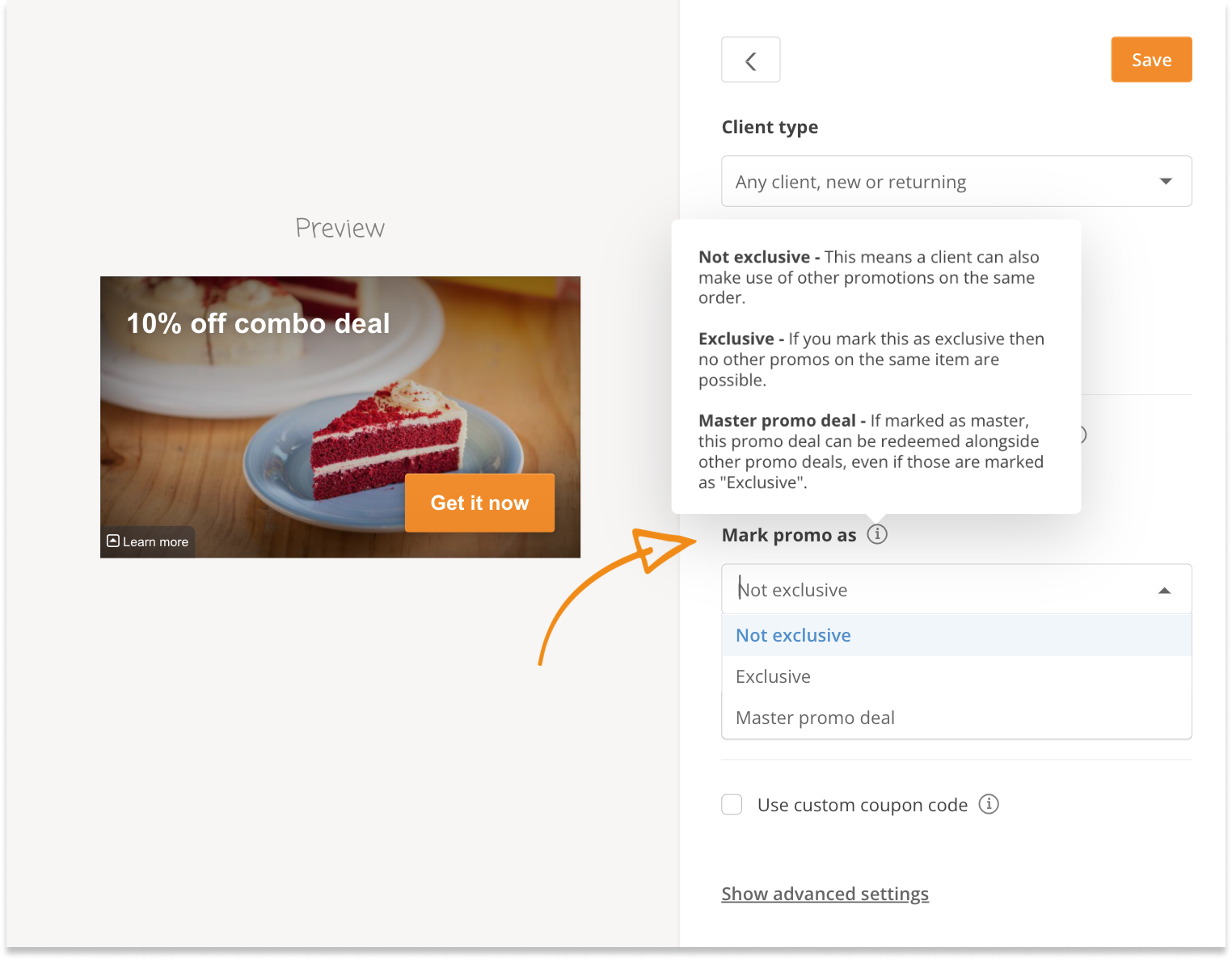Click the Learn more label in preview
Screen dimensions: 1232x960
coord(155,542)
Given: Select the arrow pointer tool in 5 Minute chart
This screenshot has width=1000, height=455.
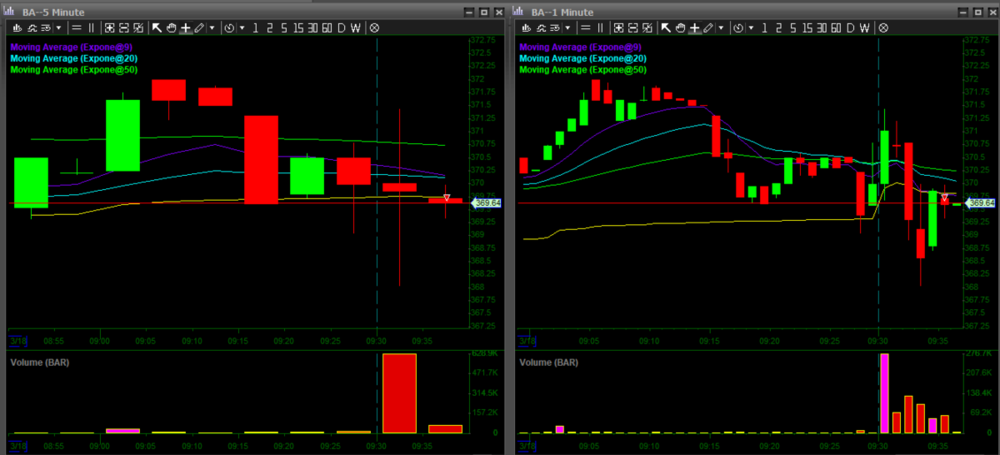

────────────────────

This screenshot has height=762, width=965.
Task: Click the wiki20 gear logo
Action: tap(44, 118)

────────────────────

### Task:
Reproduce only the lines above spanning from the line containing "Given: Select the" through the line containing "This screenshot has width=1000, height=455.", word for word.

### Answer:
Given: Select the arrow pointer tool in 5 Minute chart
This screenshot has width=1000, height=455.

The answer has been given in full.